Marc Oberweis

Personal information
- Full name: Marc Oberweis
- Date of birth: 6 November 1982 (age 42)
- Place of birth: Luxembourg City, Luxembourg
- Height: 1.81 m (5 ft 11+1⁄2 in)
- Position(s): Goalkeeper

Youth career
- F91 Dudelange

Senior career*
- Years: Team / Apps / (Gls)
- 2002–2004: F91 Dudelange / 31 / (0)
- 2004–2008: CS Grevenmacher / 108 / (0)
- 2009–2018: Jeunesse Esch / 198 / (0)

International career^{‡}
- 2005–2009: Luxembourg / 7 / (0)

= Marc Oberweis =

Luxembourgish footballer

Marc Oberweis (born 6 November 1982) is a retired Luxembourgish footballer who last played as a goalkeeper for Jeunesse Esch in Luxembourg's domestic National Division.

==Club career==
Oberweis came through the youth ranks at F91 Dudelange where he made his senior debut in 2002. In 2004, he joined Grevenmacher.

==International career==
Oberweis made his debut for Luxembourg in a March 2005 World Cup qualification match against Latvia, taking the national team jersey over from Alija Besic. He went on to earn 7 caps, 5 of them FIFA World Cup qualification matches.

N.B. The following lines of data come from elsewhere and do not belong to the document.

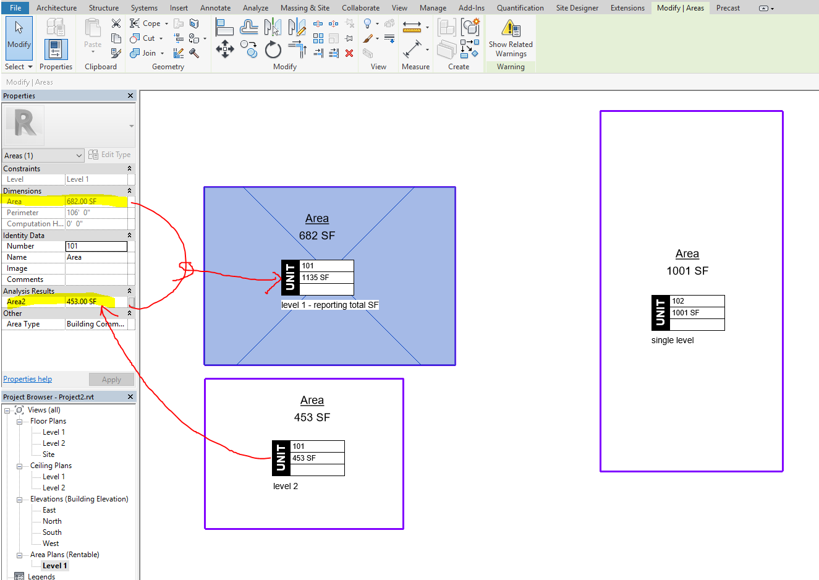Select the Temporary Hide/Isolate lightbulb icon
The height and width of the screenshot is (580, 819).
(367, 24)
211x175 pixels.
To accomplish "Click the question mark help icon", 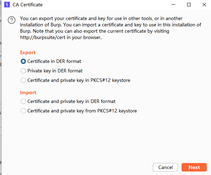I will pos(12,20).
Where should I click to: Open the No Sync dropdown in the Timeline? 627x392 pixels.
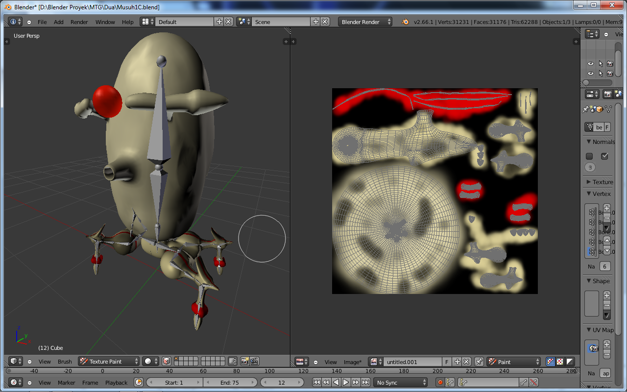coord(400,382)
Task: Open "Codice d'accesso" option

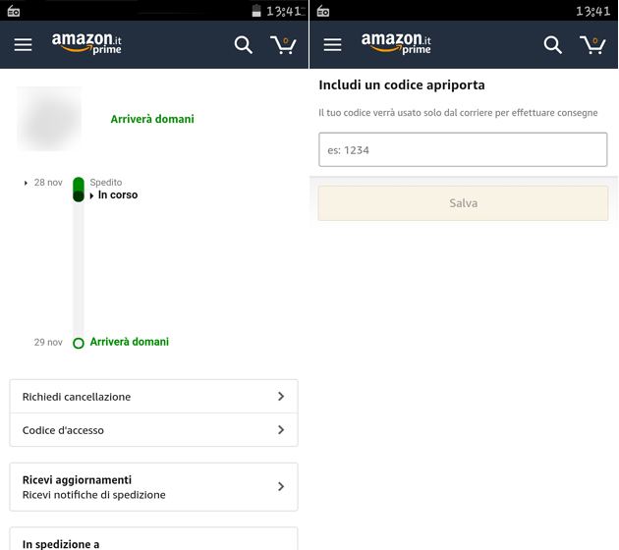Action: click(x=153, y=430)
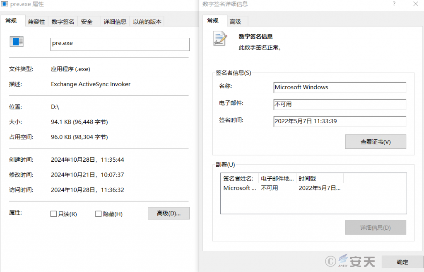This screenshot has height=272, width=424.
Task: Click the 查看证书(V) button
Action: [x=376, y=142]
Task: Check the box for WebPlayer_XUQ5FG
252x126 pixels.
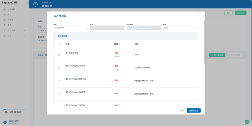Action: 59,68
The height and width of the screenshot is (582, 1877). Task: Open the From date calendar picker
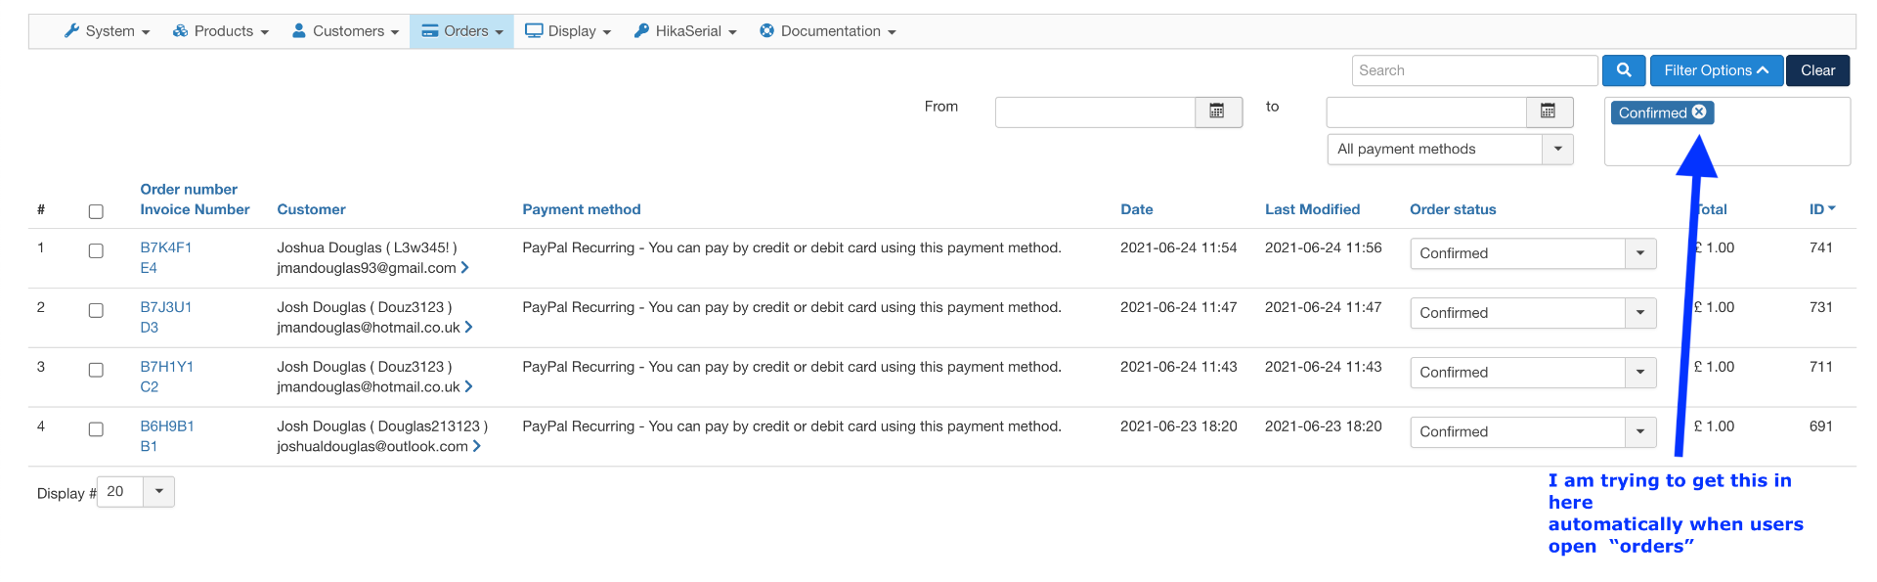coord(1217,112)
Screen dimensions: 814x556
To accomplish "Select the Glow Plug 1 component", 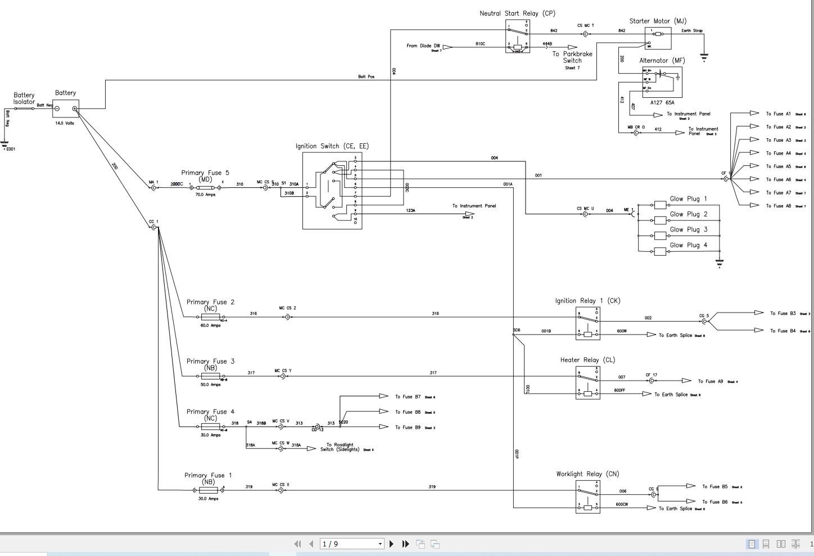I will tap(660, 205).
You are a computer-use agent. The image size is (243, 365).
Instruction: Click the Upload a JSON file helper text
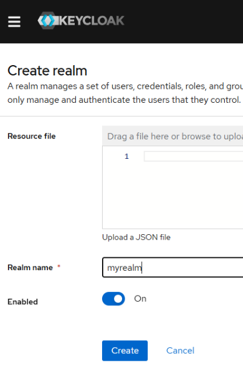[136, 237]
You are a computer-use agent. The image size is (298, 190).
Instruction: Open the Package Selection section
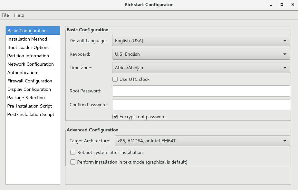tap(26, 98)
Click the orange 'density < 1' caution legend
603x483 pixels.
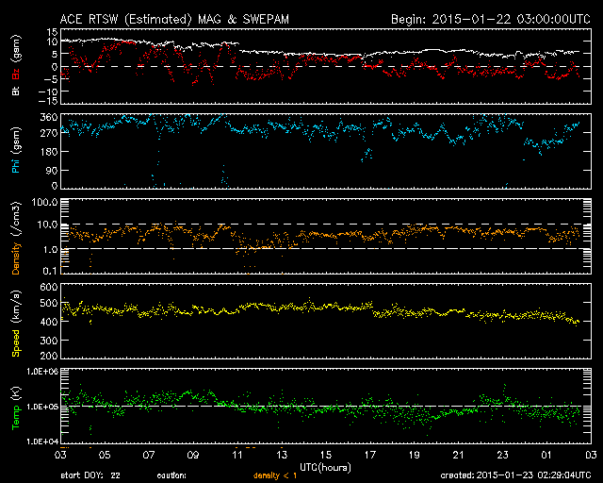[x=276, y=476]
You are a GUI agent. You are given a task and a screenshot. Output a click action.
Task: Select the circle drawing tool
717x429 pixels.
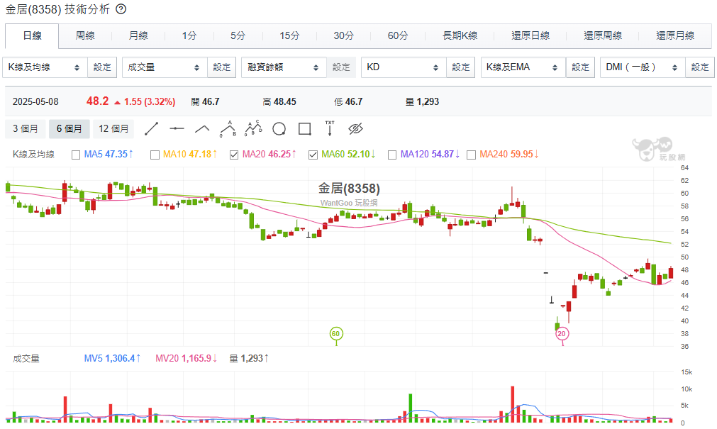click(x=279, y=128)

He also played several Euro League and Champions League Qualification games for his clubs Jeunesse Esch, CS Grevenmacher and F91 Dudelange.

==Honours==
- Luxembourg Cup: 2
 2004, 2008

National Champion 2010 with Jeunesse Esch
Elected 3 times best Goalkeeper in BGL Ligue
2nd best player in BGL Ligue in the season 09–10.